[Information provided — start]

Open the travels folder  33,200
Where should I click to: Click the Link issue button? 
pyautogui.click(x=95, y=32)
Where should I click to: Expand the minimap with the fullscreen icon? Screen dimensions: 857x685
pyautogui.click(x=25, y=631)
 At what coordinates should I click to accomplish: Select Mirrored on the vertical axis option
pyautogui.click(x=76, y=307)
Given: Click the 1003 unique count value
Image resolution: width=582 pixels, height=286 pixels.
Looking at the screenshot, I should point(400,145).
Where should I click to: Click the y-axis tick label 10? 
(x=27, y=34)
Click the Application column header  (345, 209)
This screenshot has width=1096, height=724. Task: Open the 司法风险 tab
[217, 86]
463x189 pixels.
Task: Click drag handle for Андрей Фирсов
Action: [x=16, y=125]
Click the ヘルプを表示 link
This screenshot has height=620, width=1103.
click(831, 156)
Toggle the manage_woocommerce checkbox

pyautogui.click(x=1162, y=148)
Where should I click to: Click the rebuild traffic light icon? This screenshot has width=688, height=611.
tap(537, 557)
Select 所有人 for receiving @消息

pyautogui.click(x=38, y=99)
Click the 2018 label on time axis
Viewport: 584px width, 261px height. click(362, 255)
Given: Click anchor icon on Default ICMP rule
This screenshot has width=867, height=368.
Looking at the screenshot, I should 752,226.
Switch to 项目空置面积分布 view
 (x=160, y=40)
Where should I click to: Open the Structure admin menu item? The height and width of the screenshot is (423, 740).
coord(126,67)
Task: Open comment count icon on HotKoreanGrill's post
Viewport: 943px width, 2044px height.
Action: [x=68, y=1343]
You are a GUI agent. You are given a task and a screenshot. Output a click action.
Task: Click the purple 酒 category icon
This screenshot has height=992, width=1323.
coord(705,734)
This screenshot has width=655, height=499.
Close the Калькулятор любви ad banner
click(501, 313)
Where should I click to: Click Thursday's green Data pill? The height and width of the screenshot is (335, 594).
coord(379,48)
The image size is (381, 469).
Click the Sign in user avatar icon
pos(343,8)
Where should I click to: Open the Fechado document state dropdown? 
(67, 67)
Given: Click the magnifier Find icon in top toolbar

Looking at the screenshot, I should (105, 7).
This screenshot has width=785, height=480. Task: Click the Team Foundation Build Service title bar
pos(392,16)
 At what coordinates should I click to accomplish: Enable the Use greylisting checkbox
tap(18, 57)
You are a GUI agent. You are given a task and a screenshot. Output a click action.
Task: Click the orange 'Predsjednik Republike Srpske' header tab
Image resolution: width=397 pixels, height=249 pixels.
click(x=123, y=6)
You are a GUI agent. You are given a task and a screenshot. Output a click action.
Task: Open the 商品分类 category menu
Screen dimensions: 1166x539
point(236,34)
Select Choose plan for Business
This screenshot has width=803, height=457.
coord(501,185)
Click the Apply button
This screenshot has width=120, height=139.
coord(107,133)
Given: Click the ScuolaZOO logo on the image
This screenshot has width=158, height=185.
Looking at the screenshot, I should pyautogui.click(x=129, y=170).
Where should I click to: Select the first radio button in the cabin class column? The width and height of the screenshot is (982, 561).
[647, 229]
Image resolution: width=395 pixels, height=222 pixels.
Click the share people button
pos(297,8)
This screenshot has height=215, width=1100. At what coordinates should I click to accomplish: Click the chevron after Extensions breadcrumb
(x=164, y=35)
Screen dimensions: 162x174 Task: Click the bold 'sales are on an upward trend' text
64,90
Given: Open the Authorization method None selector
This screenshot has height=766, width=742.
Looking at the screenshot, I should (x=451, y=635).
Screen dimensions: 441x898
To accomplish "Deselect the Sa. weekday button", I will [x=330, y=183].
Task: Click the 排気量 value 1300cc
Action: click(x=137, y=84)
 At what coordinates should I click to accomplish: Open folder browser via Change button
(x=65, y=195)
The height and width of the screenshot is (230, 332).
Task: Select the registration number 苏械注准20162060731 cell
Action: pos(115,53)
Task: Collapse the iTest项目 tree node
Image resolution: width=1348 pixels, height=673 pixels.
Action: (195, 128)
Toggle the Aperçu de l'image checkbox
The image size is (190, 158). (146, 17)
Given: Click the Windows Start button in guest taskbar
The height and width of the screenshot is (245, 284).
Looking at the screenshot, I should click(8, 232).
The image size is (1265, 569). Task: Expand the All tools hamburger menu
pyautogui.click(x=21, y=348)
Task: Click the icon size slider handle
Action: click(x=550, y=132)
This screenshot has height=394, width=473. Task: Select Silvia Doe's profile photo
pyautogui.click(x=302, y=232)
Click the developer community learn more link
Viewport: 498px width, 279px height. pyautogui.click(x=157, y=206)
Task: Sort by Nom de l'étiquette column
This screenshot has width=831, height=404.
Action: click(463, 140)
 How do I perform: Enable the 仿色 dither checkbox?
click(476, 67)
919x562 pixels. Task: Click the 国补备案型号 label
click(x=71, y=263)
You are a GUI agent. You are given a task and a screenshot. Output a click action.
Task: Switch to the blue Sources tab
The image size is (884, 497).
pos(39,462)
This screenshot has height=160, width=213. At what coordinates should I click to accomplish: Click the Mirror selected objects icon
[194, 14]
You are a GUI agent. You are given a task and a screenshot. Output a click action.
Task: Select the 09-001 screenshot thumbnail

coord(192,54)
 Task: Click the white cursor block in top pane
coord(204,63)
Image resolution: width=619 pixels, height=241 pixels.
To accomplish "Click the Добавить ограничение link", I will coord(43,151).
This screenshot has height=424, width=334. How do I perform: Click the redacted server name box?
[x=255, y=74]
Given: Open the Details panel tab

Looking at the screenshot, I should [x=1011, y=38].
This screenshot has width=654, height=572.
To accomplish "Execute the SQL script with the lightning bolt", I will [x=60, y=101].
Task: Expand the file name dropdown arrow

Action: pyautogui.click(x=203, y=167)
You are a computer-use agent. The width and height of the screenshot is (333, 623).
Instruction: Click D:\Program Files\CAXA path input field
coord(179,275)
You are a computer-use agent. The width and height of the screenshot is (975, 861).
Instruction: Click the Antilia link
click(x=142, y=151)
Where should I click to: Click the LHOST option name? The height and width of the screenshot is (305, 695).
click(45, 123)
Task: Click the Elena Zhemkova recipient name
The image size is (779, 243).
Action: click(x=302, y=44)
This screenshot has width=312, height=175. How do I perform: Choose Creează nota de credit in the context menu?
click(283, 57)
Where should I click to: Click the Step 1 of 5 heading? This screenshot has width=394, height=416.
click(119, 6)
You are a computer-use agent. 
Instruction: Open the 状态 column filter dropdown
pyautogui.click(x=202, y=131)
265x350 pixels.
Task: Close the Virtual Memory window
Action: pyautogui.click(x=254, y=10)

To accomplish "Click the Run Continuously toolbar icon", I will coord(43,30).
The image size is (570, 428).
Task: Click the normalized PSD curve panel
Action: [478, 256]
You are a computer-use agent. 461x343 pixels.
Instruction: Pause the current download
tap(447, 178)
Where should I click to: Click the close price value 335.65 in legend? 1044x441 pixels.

[Information provided — finish]

Prompt:
Take every line of the material that contains the word "header", and copy it.

Task output:
Click the Application column header  (345, 209)
Task: Click the orange 'Predsjednik Republike Srpske' header tab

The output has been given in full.